The other reason I wanted to check in on this story has to do with the somewhat muted initial response to this case by the National Rifle Association and the total lack of follow-up after that, at least thus far. I received some less than constructive criticism when I tweeted about that last night as well. I brought it up after seeing this article in The Guardian about Colion Noir, a prominent black member of the NRA.

“Yanez walking away from this case a free and clear man is just wrong,” Noir wrote in an impassioned online post on Sunday. Though he despised “race-baiting”, Noir wrote, “covert racism is a real thing and is very dangerous.

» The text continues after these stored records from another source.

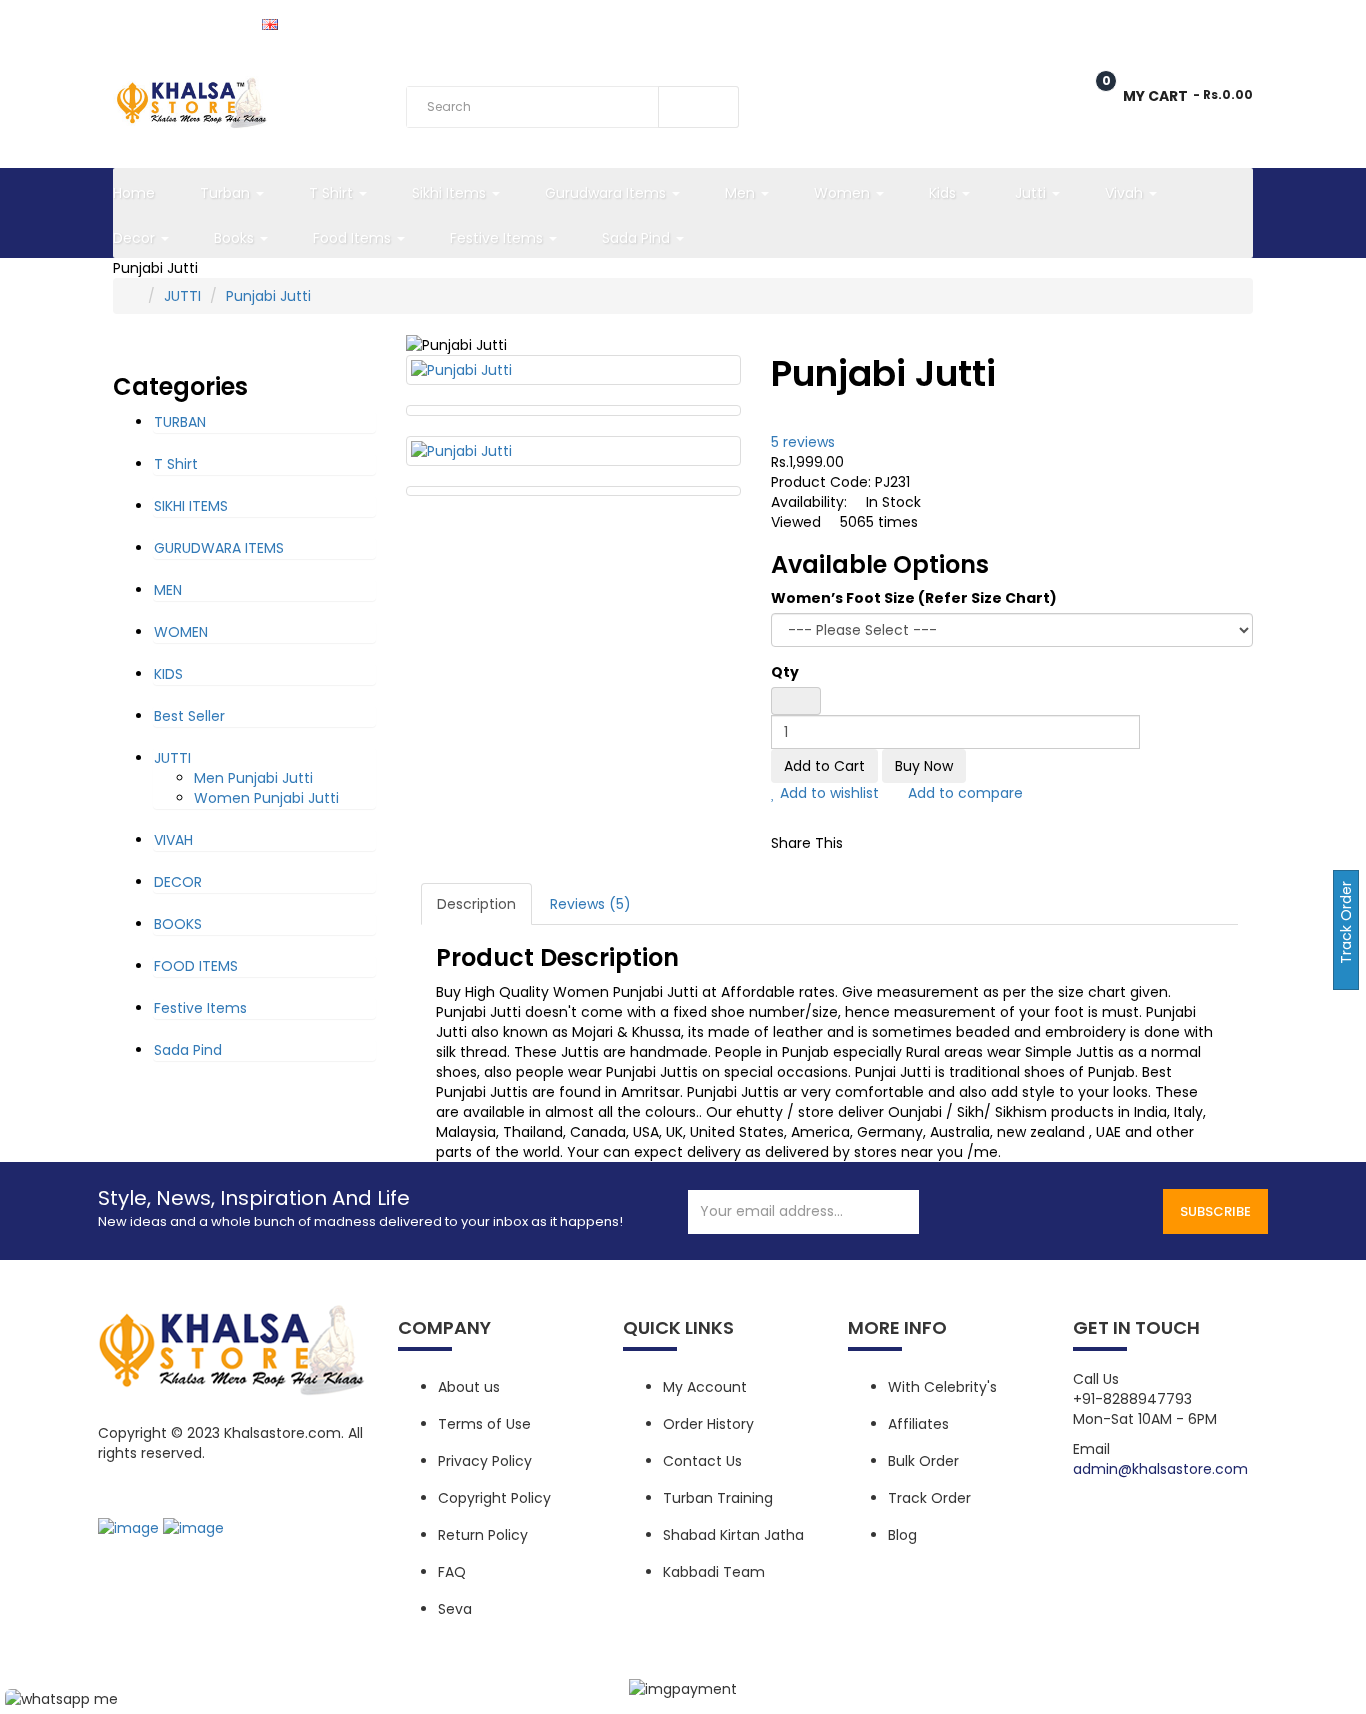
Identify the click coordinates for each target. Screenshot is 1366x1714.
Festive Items (200, 1008)
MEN (168, 590)
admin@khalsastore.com (1160, 1469)
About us (469, 1387)
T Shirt (176, 464)
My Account (705, 1387)
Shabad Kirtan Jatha (733, 1535)
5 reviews (803, 442)
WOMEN (181, 632)
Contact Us (702, 1461)
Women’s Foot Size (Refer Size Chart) (914, 598)
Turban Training (718, 1498)
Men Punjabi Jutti (253, 778)
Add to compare (963, 793)
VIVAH (173, 840)
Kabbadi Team (714, 1572)
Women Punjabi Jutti (266, 798)
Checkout (1135, 22)
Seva (455, 1609)
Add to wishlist (827, 793)
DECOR (178, 882)
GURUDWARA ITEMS (219, 548)
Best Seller (189, 716)
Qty (785, 672)
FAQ (452, 1572)
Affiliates (918, 1424)
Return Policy (483, 1535)
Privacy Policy (485, 1461)
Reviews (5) (590, 904)
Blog (902, 1535)
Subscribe (1215, 1211)
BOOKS (178, 924)
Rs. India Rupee (163, 23)
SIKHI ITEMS (191, 506)
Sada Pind (188, 1050)
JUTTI (182, 296)
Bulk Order (923, 1461)
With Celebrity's (942, 1387)
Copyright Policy (494, 1498)
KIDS (168, 674)
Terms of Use (484, 1424)
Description (476, 904)
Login (1236, 22)
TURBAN (180, 422)
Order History (708, 1424)
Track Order (415, 22)
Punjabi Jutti (268, 296)
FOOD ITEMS (196, 966)
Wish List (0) (1013, 22)
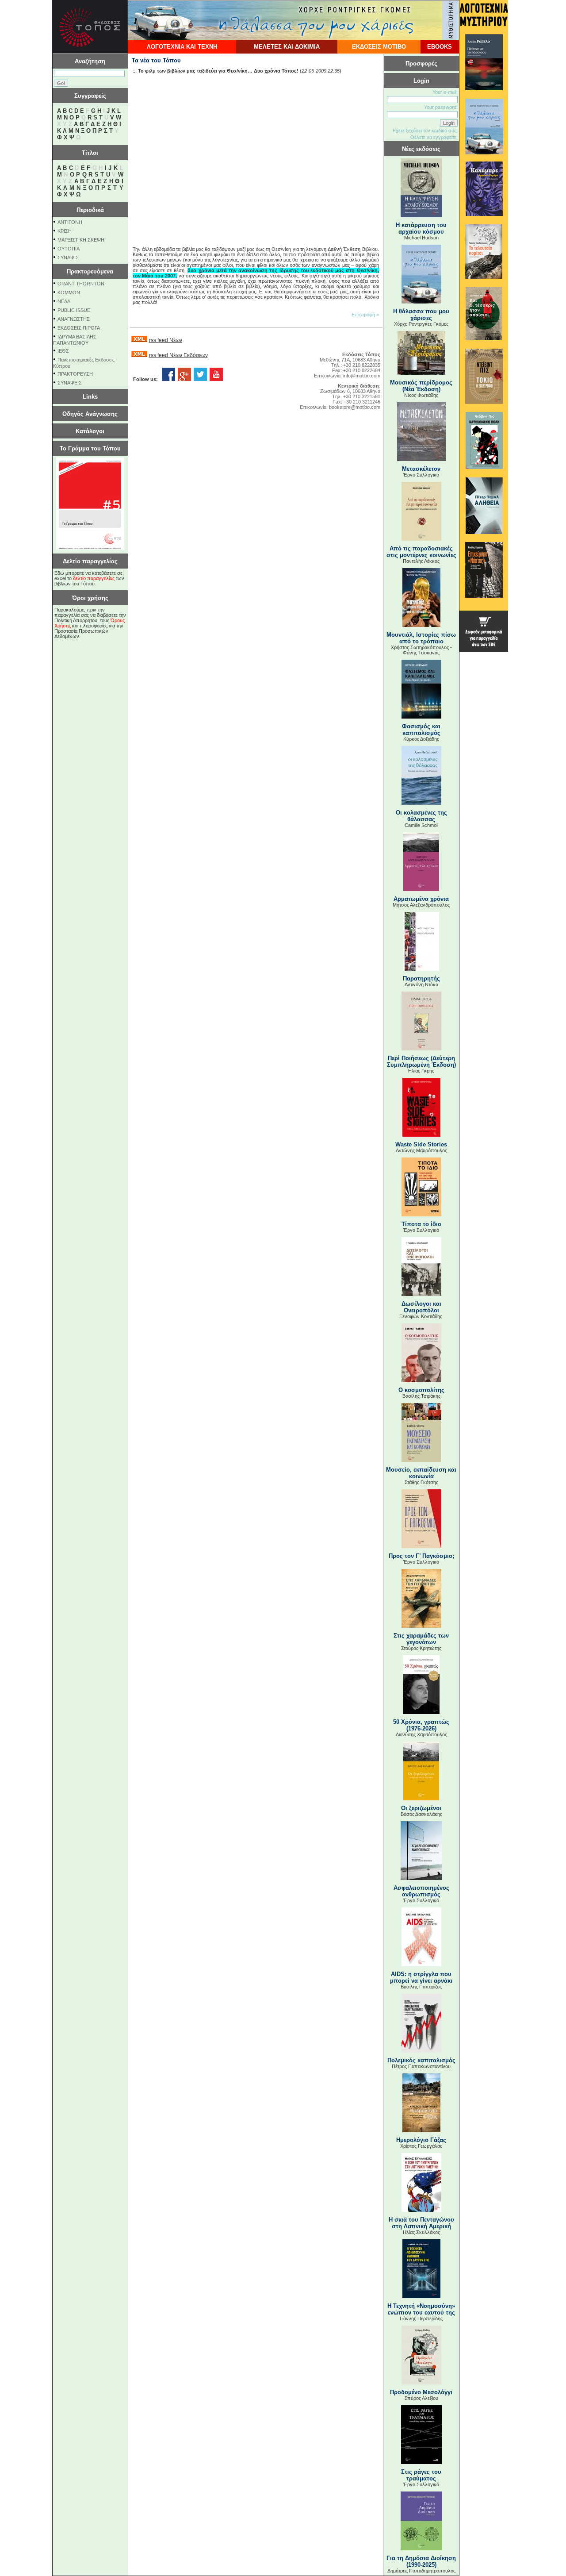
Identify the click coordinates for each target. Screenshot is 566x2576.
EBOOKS (439, 46)
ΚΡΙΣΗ (64, 231)
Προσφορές (421, 63)
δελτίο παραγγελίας (94, 578)
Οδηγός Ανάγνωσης (90, 414)
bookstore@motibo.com (354, 407)
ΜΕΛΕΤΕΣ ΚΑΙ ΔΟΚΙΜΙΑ (287, 46)
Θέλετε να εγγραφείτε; (434, 137)
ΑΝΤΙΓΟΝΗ (69, 222)
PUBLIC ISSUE (73, 310)
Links (90, 396)
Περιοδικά (90, 210)
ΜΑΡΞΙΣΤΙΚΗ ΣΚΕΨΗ (80, 239)
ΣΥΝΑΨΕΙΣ (69, 382)
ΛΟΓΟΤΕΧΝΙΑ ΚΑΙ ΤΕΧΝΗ (182, 46)
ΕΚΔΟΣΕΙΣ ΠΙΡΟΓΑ (78, 328)
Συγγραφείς (90, 95)
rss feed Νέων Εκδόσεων (178, 355)
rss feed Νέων (165, 340)
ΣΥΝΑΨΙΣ (68, 257)
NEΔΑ (63, 301)
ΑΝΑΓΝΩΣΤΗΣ (73, 319)
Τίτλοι (90, 153)
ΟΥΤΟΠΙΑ (68, 248)
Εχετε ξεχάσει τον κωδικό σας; (425, 130)
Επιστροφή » (365, 314)
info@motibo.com (361, 375)
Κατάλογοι (90, 431)
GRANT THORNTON (80, 283)
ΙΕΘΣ (63, 351)
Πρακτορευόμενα (90, 271)
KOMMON (68, 292)
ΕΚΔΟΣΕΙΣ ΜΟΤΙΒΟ (379, 46)
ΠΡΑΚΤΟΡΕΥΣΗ (75, 374)
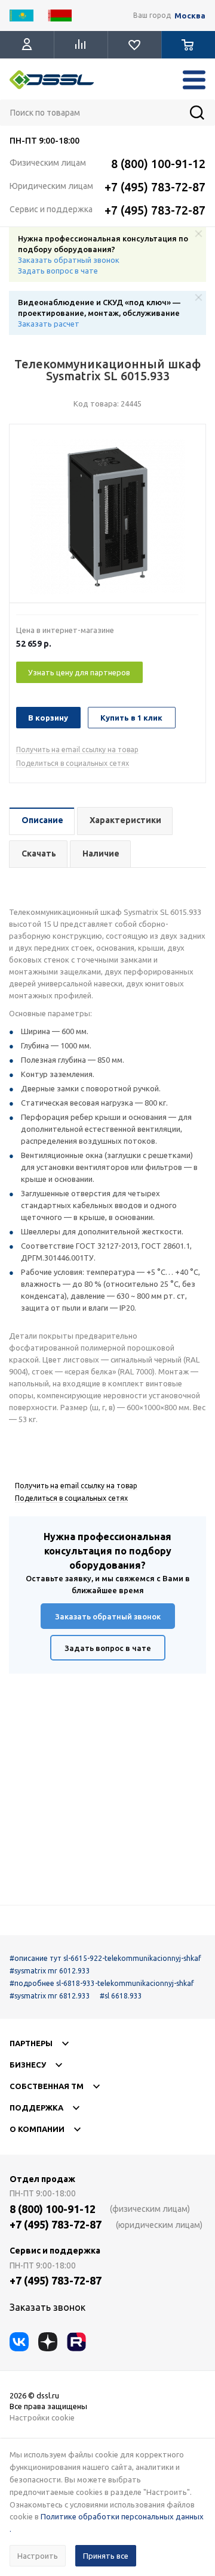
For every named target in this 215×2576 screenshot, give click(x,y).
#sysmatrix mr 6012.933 (50, 1971)
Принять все (105, 2556)
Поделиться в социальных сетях (72, 763)
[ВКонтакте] (19, 2341)
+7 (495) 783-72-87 (155, 187)
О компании (37, 2129)
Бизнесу (28, 2064)
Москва (189, 16)
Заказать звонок (47, 2307)
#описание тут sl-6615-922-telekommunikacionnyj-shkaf (105, 1958)
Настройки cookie (42, 2417)
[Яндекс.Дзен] (47, 2341)
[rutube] (76, 2341)
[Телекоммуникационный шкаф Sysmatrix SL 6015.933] (107, 516)
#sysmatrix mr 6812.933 (50, 1996)
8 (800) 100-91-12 (158, 163)
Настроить (37, 2556)
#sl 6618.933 (121, 1996)
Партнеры (31, 2043)
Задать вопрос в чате (58, 270)
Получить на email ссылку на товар (77, 749)
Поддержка (36, 2107)
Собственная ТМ (47, 2086)
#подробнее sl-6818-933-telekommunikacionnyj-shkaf (102, 1983)
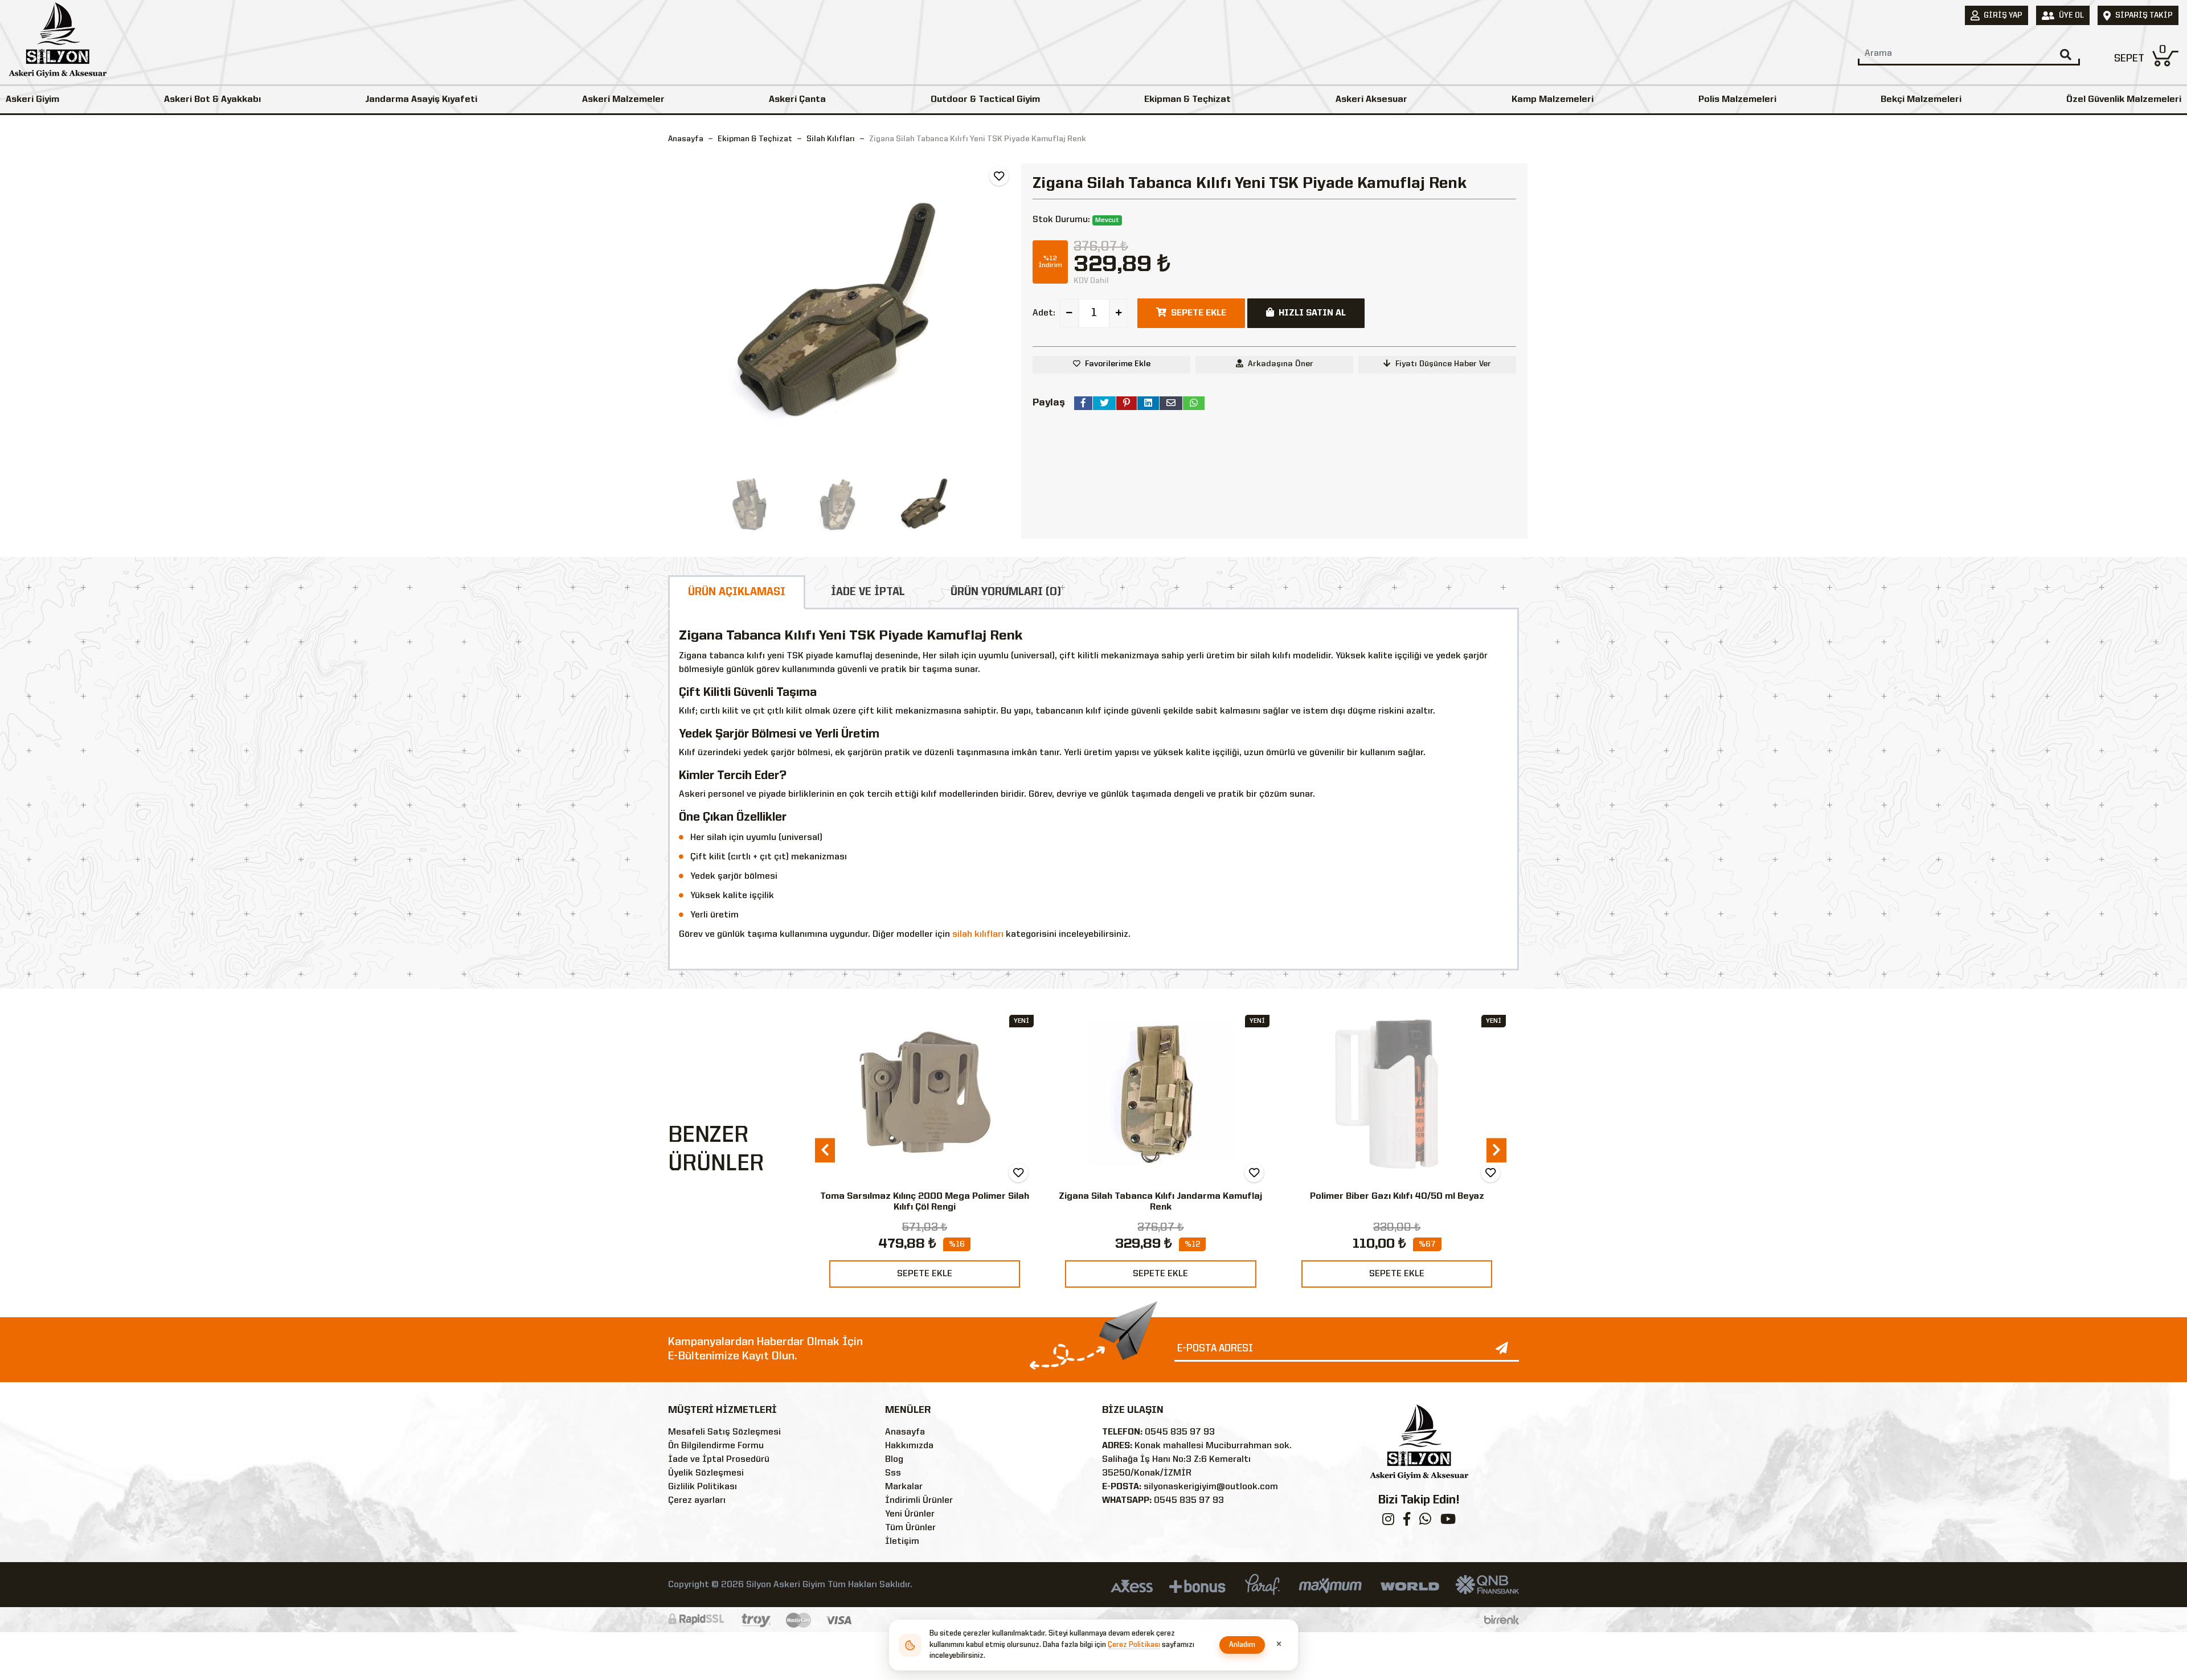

“Philando Castile should be alive today. I don’t feel [Yanez] woke up that day wanting to shoot a black person. However, I keep asking myself, would he have done the same thing if Philando were white?”

All too often we see issues of race dragged into instances of lethal force encounters for no real reason, but in this case it’s rather hard to ignore. I’m not saying that the NRA should be out there leading the charge in calling for Yanez’s head on a platter because, as I already noted, this wasn’t a Michael Slager type of killing. But by the same token, we should all want the organization to speak up on behalf of the rights of all law abiding gun owners. The group has developed too much of a reputation as an organization populated by old white guys. But we don’t want the NRA to be just for old white guys. It needs to represent everyone who supports and defends the Second Amendment and stays on the right side of the law. This is much the same as many other elements of conservative philosophy which are all too often viewed as “white issues” when they should be properly treated as issues which affect and benefit everyone equally.

With those thoughts in mind, considering how Castile had done everything we are supposed to do as responsible, law abiding gun owners, the NRA could benefit us all by coming out more strongly than ever in this instance. We expect gun owners to behave responsibly and this tragic death is a reminder that we should expect no less from our law enforcement officers. They need to be trained and ready at all times to properly respond to any legal owners of firearms they may encounter in the course of their duties, and when they fall short of that ideal they must be held accountable. Otherwise, we’ll never break through this stereotype of the Second Amendment being “a white issue” which is held by too many in our nation.